His main field of research is the ancient history of Livonia. He has also dealt with issues of 20th-century Estonian history such as the resettlement of Baltic Germans, the March 1944 bombing of Tallinn, the history of historiography, and the events of 1905.

==Family==
Jüri Kivimäe's wife is the historian Sirje Kivimäe and his brother is the historical philosopher Mart Kivimäe.

==Awards==
- 1998: Tartu University Medal
- 1999: Order of the White Star, 3rd Class
- 2015: Order of the City of Tallinn

==Publications==
- 1974: "Teated eestikeelsest trükisest 1525" (Information about the Estonian-Language Publication of 1525). Keel ja Kirjandus 4: 197–207.
- 1980: "Была ли Нарва городом-филиалом Таллина в средние века?" (Was Narva a Branch City of Tallinn in the Middle Ages?). Eesti NSV Teaduste Akadeemia Toimetised. Ühiskonnateaduste seeria 29(2): 115–130.
- 1981: "Narva küsimus Liivi Ordu poliitikas aastail: 1494–1535" (The Question of Narva in the Politics of the Livonian Order: 1494–1535). Eesti NSV TA Toimetised. Ühiskonnateaduste seeria 30(4): 29–42.
- 1987: Religiooni ja ateismi ajaloost Eestis (The History of Religion and Atheism in Estonia). Tallinn: Eesti Raamat. 304 pages.
- 1993: (with Sulev Valdmaa, Mati Laur, and Olga Kaljundi) Uusaeg 1 (The Modern Era 1). Tallinn: Avita. 110 pages.

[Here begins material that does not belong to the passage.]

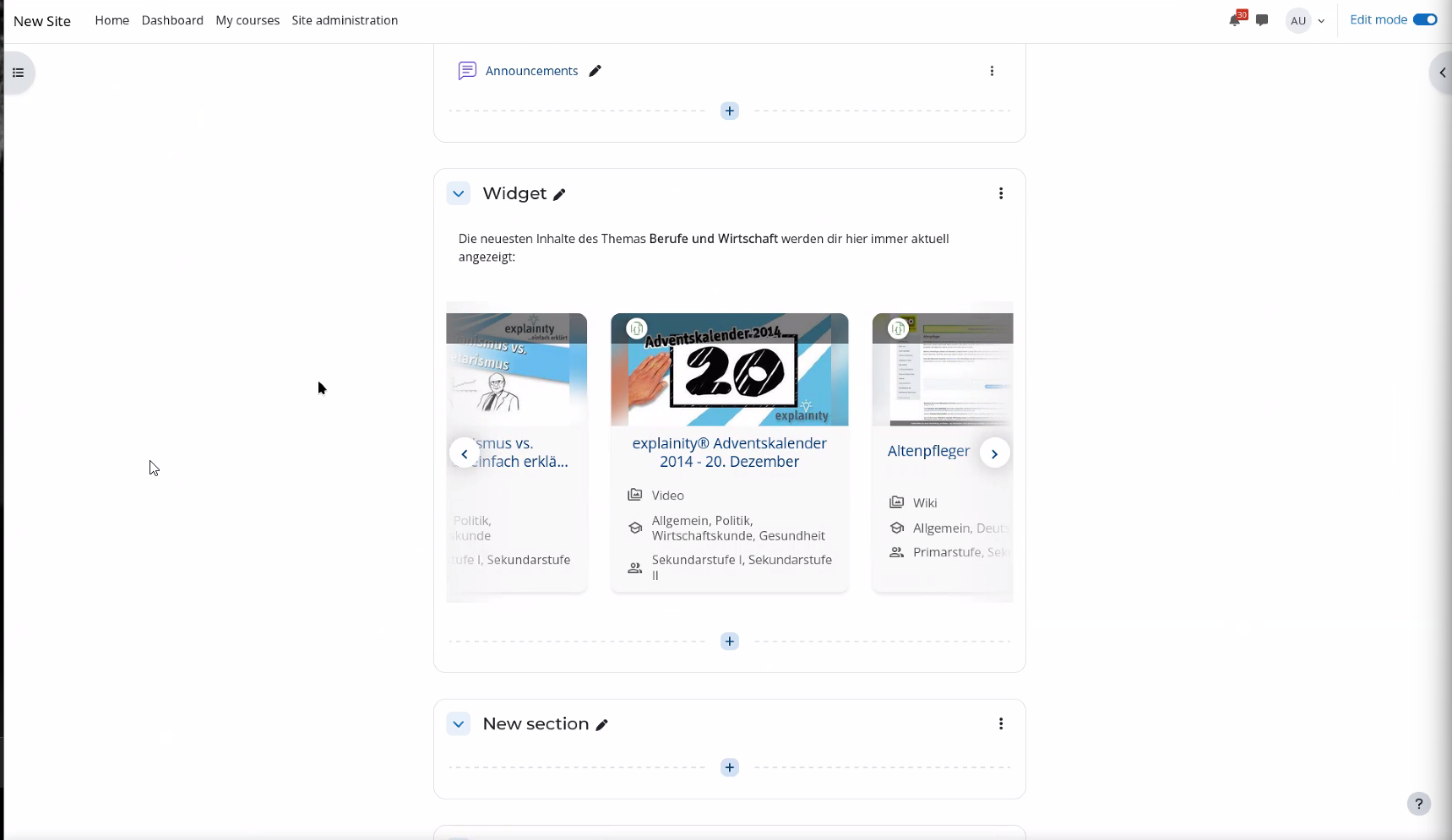
Task: Click the Adventskalender 2014 video thumbnail
Action: 730,370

- 1997: (compiled with Lea Kõiv) Tallinn tules. Dokumente ja materjale Tallinna pommitamisest 9./10. märtsil 1944 (Tallinn on Fire. Documents and Materials from the Bombing of Tallinn on March 9/10, 1944), = Tallinna Linnaarhiivi toimetised 2. Tallinn: Tallinna Linnaarhiiv. 240 pages.
- 1998: (with Aivar Kriiska, Inna Põltsam-Jürjo, and Aldur Vunk) Merelinn Pärnu (The Maritime City of Pärnu). Pärnu: Pärnu Linnavalitsus. 174 pages.

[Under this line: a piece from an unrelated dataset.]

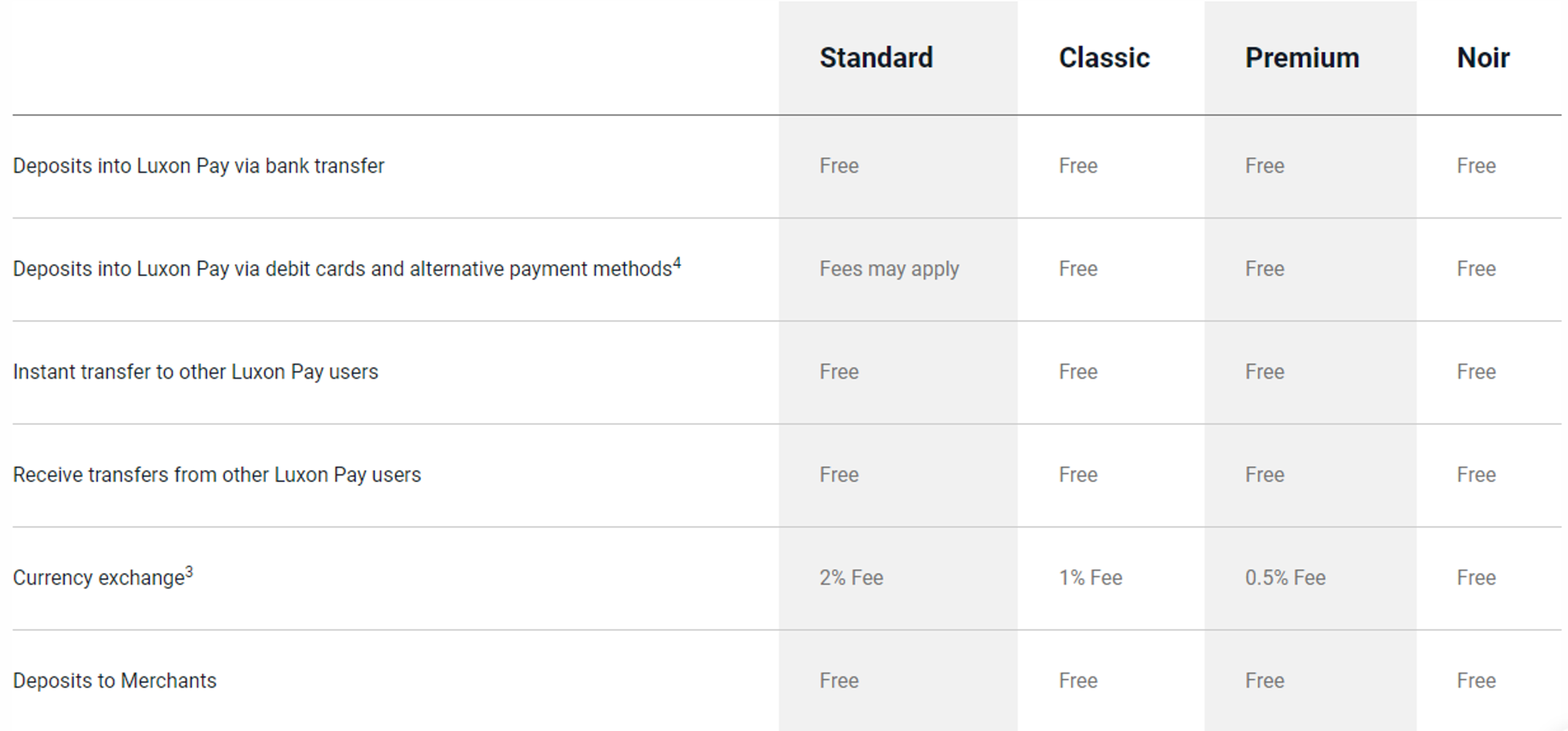Click Premium's 'Free' instant transfer cell

[1264, 372]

- 2006: Paul Johansen. Kaugete aegade sära (The Luster of Distant Times), = Eesti mõttelugu 65. Compiled, foreword, and afterword by Jüri Kivimäe. Translated by Jüri Kivimäe, Sirje Kivimäe, and Eerik-Niiles Kross. Tartu: Ilmamaa. 528 pages.
- 2018: Eesti kiriku- ja religioonilugu (Estonian Church and Religious History). Tartu: Tartu Ülikooli Kirjastus. 390 pages.

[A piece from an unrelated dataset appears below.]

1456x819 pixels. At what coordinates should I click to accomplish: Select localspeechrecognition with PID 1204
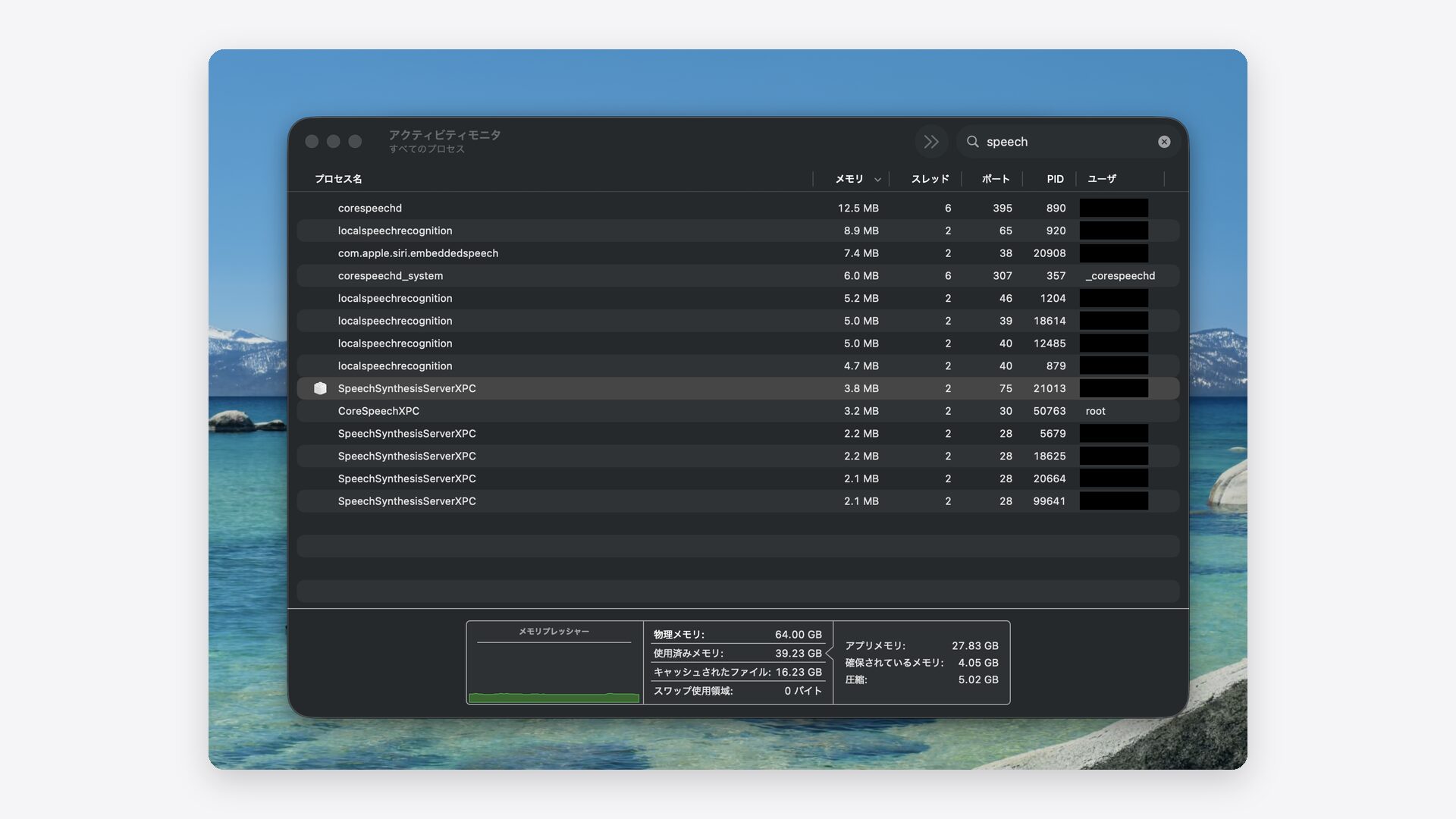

- 2022: Balthasar Russow. Liivimaa provintsi kroonika (The Chronicle of Livonia). Translated by Jüri Kivimäe, edited by Madis Maasing and Siiri Rebane. Tallinn: Tänapäev. 472 pages.
- 2023: (multiple authors) Eesti merenduse ajalugu. 1: Eesti randade asustamisest kuni Teise maailmasõja alguseni (Estonian Maritime History. 1: From the Settlement of the Estonian Coasts to the Beginning of the Second World War). Tallinn: Varrak. 672 pages.